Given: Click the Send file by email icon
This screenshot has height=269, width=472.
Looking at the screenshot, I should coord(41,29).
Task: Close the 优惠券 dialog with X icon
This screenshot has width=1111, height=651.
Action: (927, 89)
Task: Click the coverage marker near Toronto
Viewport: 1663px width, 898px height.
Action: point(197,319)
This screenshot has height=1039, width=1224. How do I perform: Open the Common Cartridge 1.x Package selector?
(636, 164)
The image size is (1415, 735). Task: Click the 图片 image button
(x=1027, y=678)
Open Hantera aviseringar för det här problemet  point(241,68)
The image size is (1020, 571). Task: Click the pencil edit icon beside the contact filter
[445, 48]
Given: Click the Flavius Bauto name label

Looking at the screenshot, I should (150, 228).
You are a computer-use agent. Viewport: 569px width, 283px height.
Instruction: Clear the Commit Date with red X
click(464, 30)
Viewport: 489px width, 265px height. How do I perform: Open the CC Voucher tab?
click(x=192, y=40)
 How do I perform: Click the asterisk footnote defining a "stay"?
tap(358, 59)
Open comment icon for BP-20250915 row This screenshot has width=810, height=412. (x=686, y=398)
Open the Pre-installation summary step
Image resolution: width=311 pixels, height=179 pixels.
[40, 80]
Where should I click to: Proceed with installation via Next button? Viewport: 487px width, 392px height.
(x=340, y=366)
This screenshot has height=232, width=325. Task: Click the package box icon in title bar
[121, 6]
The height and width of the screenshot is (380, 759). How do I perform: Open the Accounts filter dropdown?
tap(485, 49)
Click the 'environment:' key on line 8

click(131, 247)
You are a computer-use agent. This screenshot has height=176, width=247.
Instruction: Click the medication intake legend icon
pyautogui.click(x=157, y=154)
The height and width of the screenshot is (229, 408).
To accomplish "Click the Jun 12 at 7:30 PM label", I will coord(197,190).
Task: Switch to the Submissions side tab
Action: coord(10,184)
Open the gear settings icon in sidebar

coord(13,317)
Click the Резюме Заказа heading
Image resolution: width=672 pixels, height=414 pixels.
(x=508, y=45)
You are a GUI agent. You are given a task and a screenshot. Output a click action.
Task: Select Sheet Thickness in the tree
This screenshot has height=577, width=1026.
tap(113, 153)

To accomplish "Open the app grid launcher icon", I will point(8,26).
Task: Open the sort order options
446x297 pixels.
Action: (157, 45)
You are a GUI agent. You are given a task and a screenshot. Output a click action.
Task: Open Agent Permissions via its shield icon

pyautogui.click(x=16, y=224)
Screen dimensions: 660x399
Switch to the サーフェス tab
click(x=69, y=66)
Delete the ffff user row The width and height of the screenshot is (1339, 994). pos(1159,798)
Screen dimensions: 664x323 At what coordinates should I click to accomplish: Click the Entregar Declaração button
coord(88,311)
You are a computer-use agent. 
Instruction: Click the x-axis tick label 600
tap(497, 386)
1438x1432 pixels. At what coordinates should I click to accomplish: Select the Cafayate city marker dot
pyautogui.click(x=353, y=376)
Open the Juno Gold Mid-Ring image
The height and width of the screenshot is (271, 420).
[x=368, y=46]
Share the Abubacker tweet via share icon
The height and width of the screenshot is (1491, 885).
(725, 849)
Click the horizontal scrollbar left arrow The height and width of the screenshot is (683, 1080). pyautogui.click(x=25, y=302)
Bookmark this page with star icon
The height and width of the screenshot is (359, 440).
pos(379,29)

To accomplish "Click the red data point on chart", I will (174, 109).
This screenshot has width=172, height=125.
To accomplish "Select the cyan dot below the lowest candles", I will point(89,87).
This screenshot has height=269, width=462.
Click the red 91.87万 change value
***
=== PROBLEM DESCRIPTION ===
Reproduce the entire listing above line for line, with no changes.

=== WRITTEN RESPONSE ===
Given: Click the Send file by email icon
This screenshot has height=269, width=472.
Looking at the screenshot, I should coord(41,29).
Task: Close the 优惠券 dialog with X icon
This screenshot has width=1111, height=651.
Action: (927, 89)
Task: Click the coverage marker near Toronto
Viewport: 1663px width, 898px height.
Action: point(197,319)
This screenshot has height=1039, width=1224. How do I perform: Open the Common Cartridge 1.x Package selector?
(636, 164)
The image size is (1415, 735). Task: Click the 图片 image button
(x=1027, y=678)
Open Hantera aviseringar för det här problemet  point(241,68)
The image size is (1020, 571). Task: Click the pencil edit icon beside the contact filter
[445, 48]
Given: Click the Flavius Bauto name label

Looking at the screenshot, I should (150, 228).
You are a computer-use agent. Viewport: 569px width, 283px height.
Instruction: Clear the Commit Date with red X
click(464, 30)
Viewport: 489px width, 265px height. How do I perform: Open the CC Voucher tab?
click(x=192, y=40)
 How do I perform: Click the asterisk footnote defining a "stay"?
tap(358, 59)
Open comment icon for BP-20250915 row This screenshot has width=810, height=412. (x=686, y=398)
Open the Pre-installation summary step
Image resolution: width=311 pixels, height=179 pixels.
[40, 80]
Where should I click to: Proceed with installation via Next button? Viewport: 487px width, 392px height.
(x=340, y=366)
This screenshot has height=232, width=325. Task: Click the package box icon in title bar
[121, 6]
The height and width of the screenshot is (380, 759). How do I perform: Open the Accounts filter dropdown?
tap(485, 49)
Click the 'environment:' key on line 8

click(131, 247)
You are a computer-use agent. This screenshot has height=176, width=247.
Instruction: Click the medication intake legend icon
pyautogui.click(x=157, y=154)
The height and width of the screenshot is (229, 408).
To accomplish "Click the Jun 12 at 7:30 PM label", I will coord(197,190).
Task: Switch to the Submissions side tab
Action: coord(10,184)
Open the gear settings icon in sidebar

coord(13,317)
Click the Резюме Заказа heading
Image resolution: width=672 pixels, height=414 pixels.
(x=508, y=45)
You are a GUI agent. You are given a task and a screenshot. Output a click action.
Task: Select Sheet Thickness in the tree
This screenshot has height=577, width=1026.
tap(113, 153)

To accomplish "Open the app grid launcher icon", I will point(8,26).
Task: Open the sort order options
446x297 pixels.
Action: (157, 45)
You are a GUI agent. You are given a task and a screenshot. Output a click action.
Task: Open Agent Permissions via its shield icon

pyautogui.click(x=16, y=224)
Screen dimensions: 660x399
Switch to the サーフェス tab
click(x=69, y=66)
Delete the ffff user row The width and height of the screenshot is (1339, 994). pos(1159,798)
Screen dimensions: 664x323 At what coordinates should I click to accomplish: Click the Entregar Declaração button
coord(88,311)
You are a computer-use agent. 
Instruction: Click the x-axis tick label 600
tap(497, 386)
1438x1432 pixels. At what coordinates should I click to accomplish: Select the Cafayate city marker dot
pyautogui.click(x=353, y=376)
Open the Juno Gold Mid-Ring image
The height and width of the screenshot is (271, 420).
[x=368, y=46]
Share the Abubacker tweet via share icon
The height and width of the screenshot is (1491, 885).
(725, 849)
Click the horizontal scrollbar left arrow The height and width of the screenshot is (683, 1080). pyautogui.click(x=25, y=302)
Bookmark this page with star icon
The height and width of the screenshot is (359, 440).
pos(379,29)

To accomplish "Click the red data point on chart", I will (174, 109).
This screenshot has width=172, height=125.
To accomplish "Select the cyan dot below the lowest candles", I will point(89,87).
This screenshot has height=269, width=462.
Click the red 91.87万 change value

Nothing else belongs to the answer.